I hope this saves somebody a few zillion hours.


----------



## Harris (Nov 11, 2002)

Good job. Hopefully, this will help all those who are looking to purchase the calipers and have had a hard time getting the part numbers.


----------



## OmarMiPi (Nov 13, 2002)

Harris said:


> Good job. Hopefully, this will help all those who are looking to purchase the calipers and have had a hard time getting the part numbers.


Is this all that is needed to swap the b13 Se-R brakes for the larger nx2000 brakes? (Calipers, torque members, and hardware)?


----------



## INX2C (May 31, 2003)

Autozone now sells a _*loaded pair*_ of AD22VF WITH torque members for about $85 !!!! With a $90.00 core charge.

I just bought this a week ago. Killer deal.

You must ask for 1993 NX2000, with ABS, Japan Built -- no matter what you now have -- or you WILL get the wrong brakes.


BTW, NAPA sells USA made rotors for $22 each - same spec.

You should change to an NX2000 master cylinder for proper brake bias, too. Maybe not so important if you just leave the drums on in back.


----------



## OmarMiPi (Nov 13, 2002)

I just went to autozone's site and the loaded calipers (pair) are not available.


----------



## INX2C (May 31, 2003)

OmarMiPi said:


> I just went to autozone's site and the loaded calipers (pair) are not available.


Skip the site.

Go to the store and ask to order:


Item - MORSE
*Part No. - P1440*
Warranty - LLT
Core Value - $93.00
Unit Price - $81.99
Availability - Special Order
-------------OR---------------------
Item - ARI
*Part No. - 13-904647*
Warranty - LLT
Core Value - $90.00
Unit Price - $87.99
Availability - Special Order
---------
The above both spec out to:
"BRAKE CALIPER LOADED PAIR - FRONT for a
1991 NISSAN/DATSUN NX
WITH 2.0L ENGINE, JAPAN MFG"

I ordered Part No. - 13-904647, and I got it.No Problem.
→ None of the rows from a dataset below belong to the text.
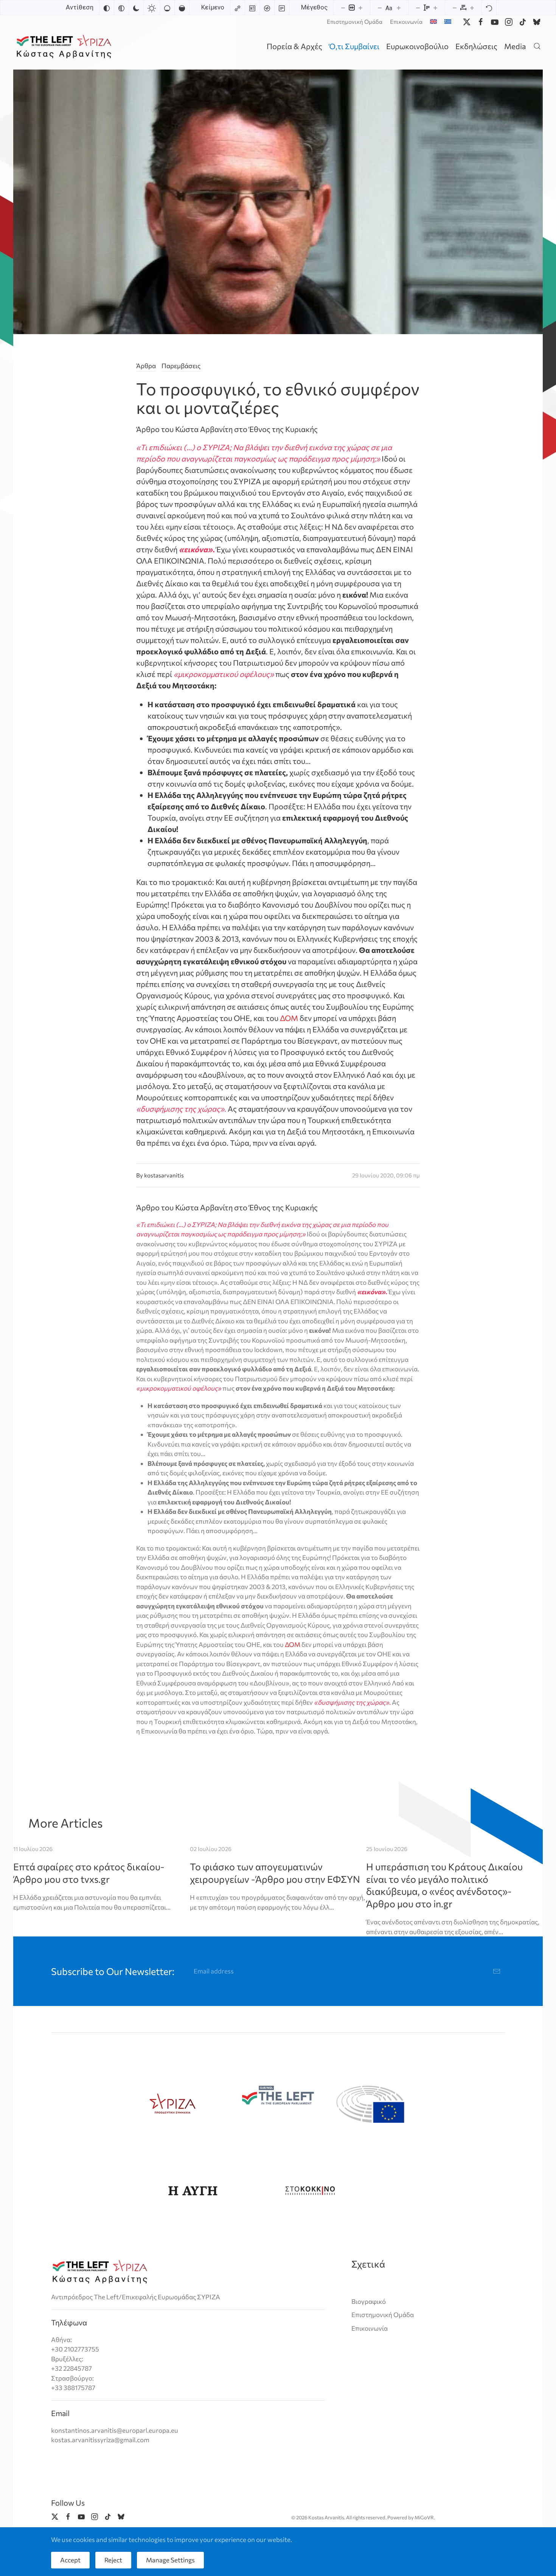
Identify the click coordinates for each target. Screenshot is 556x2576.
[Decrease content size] (343, 7)
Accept (70, 2560)
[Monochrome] (121, 7)
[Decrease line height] (418, 7)
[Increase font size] (398, 7)
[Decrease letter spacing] (454, 7)
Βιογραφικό (368, 2301)
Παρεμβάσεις (181, 366)
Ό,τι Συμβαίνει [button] (354, 46)
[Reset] (489, 7)
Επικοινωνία (406, 21)
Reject (113, 2560)
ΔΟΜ (289, 1017)
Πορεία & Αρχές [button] (294, 46)
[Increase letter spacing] (472, 7)
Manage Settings (170, 2560)
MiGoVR (424, 2517)
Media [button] (515, 46)
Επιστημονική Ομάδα (354, 21)
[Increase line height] (435, 7)
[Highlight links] (237, 7)
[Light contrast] (151, 7)
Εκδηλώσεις (476, 46)
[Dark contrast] (136, 7)
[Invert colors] (106, 7)
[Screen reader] (267, 7)
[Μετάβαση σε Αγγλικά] (433, 21)
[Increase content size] (360, 7)
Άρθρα (146, 366)
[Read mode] (281, 7)
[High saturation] (181, 7)
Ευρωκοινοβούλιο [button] (417, 46)
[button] (537, 46)
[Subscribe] (496, 1971)
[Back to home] (65, 46)
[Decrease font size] (379, 7)
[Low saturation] (167, 7)
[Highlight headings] (252, 7)
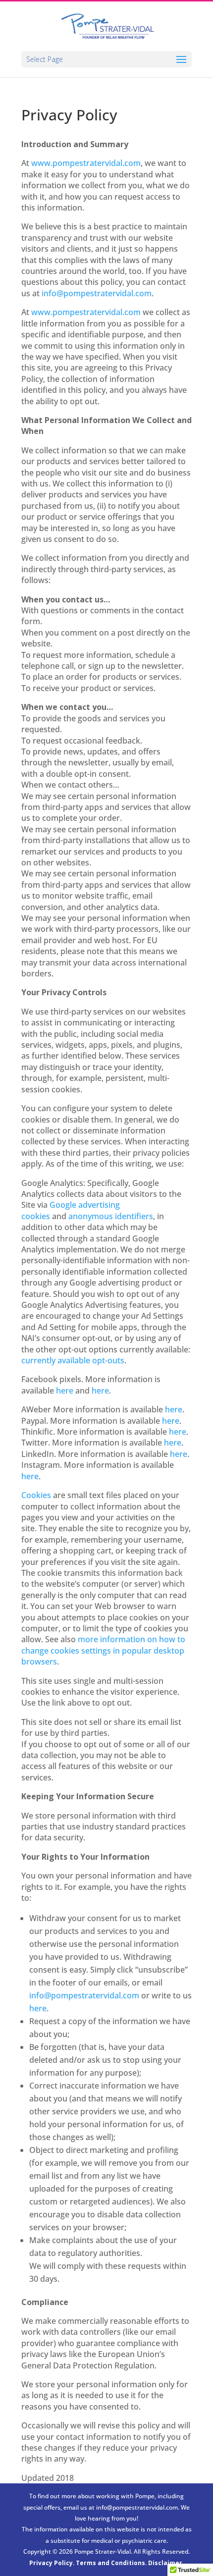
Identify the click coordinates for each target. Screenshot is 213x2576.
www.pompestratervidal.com (86, 163)
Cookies (36, 1495)
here (173, 1409)
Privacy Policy (51, 2563)
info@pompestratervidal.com (97, 293)
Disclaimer (165, 2563)
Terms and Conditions (110, 2563)
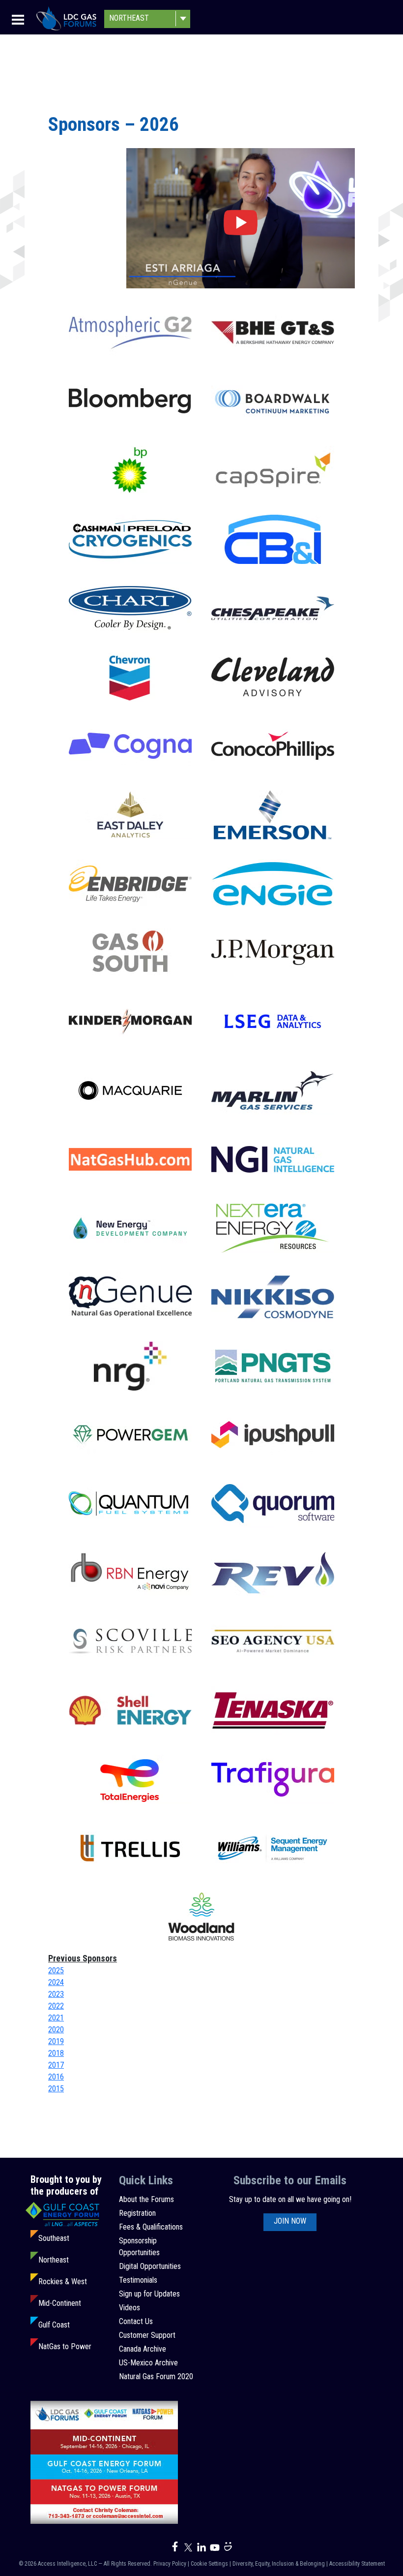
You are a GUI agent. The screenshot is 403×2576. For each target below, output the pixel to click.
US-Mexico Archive (148, 2362)
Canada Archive (142, 2349)
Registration (137, 2213)
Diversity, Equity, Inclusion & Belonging (278, 2563)
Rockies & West (62, 2281)
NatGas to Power (64, 2346)
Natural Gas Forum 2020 (156, 2376)
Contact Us (136, 2321)
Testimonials (138, 2280)
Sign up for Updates (149, 2293)
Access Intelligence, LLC (67, 2563)
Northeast (53, 2260)
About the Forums (146, 2199)
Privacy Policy (169, 2563)
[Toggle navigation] (18, 19)
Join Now (290, 2221)
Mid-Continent (59, 2303)
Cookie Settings (209, 2563)
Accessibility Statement (357, 2563)
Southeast (53, 2238)
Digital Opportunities (150, 2266)
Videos (129, 2307)
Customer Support (147, 2335)
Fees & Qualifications (151, 2227)
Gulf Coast (54, 2324)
It *IS* available. 
NOTE: You'll be charged big shipping bux if you need it quick. Free shipping if you wait. Takes about a week for the free shipping.


----------



## himbo (Sep 20, 2003)

great post, i think this calls for a sticky :thumbup:


----------



## Reble_45 (Jun 23, 2005)

Will this mod work on a B14 with 13" rims and a 1.6L? dear god i hope so :-|


----------



## bahearn (Jul 15, 2002)

Reble_45 said:


> Will this mod work on a



B14 - yes
1.6L - yes
13" rims - NOPE!!!

Besides, why would you want more unspring weight? The stock brakes are perfectly adequate for any reasonable street or autocross use. Only cars running race courses benefit. You're much better off fooling around with pad compound.


----------



## Reble_45 (Jun 23, 2005)

bahearn said:


> B14 - yes
> 1.6L - yes
> 13" rims - NOPE!!!
> 
> Besides, why would you want more unspring weight? The stock brakes are perfectly adequate for any reasonable street or autocross use. Only cars running race courses benefit. You're much better off fooling around with pad compound.
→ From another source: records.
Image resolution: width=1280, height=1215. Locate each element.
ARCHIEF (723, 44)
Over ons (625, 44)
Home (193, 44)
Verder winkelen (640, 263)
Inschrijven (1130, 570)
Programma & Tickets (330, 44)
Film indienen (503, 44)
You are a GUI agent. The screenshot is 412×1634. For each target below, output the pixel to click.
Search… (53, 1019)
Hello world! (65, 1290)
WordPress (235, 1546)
Ok, but what about aftermarket rotors? any ideas? mine are shot and i'd like to get at least slotted.

also, what about a rear disk conversion?


----------



## LIUSPEED (May 29, 2002)

powerslot rotors are about the pretty good ones.. and the rear disc conversion you can get the fastbrakes rear brake disc conversion


----------



## DarkPhoenix (May 24, 2005)

The only question I have, is are ther sticklers when it comes to the core, because I am pretty sure, even the geniuses at NAPA would be able to tell the difference from one caliper to another.


----------



## Alistairb (Jul 22, 2004)

Also check out http://www.nissan.co.za/parts although the site seems to be down at the mo...


----------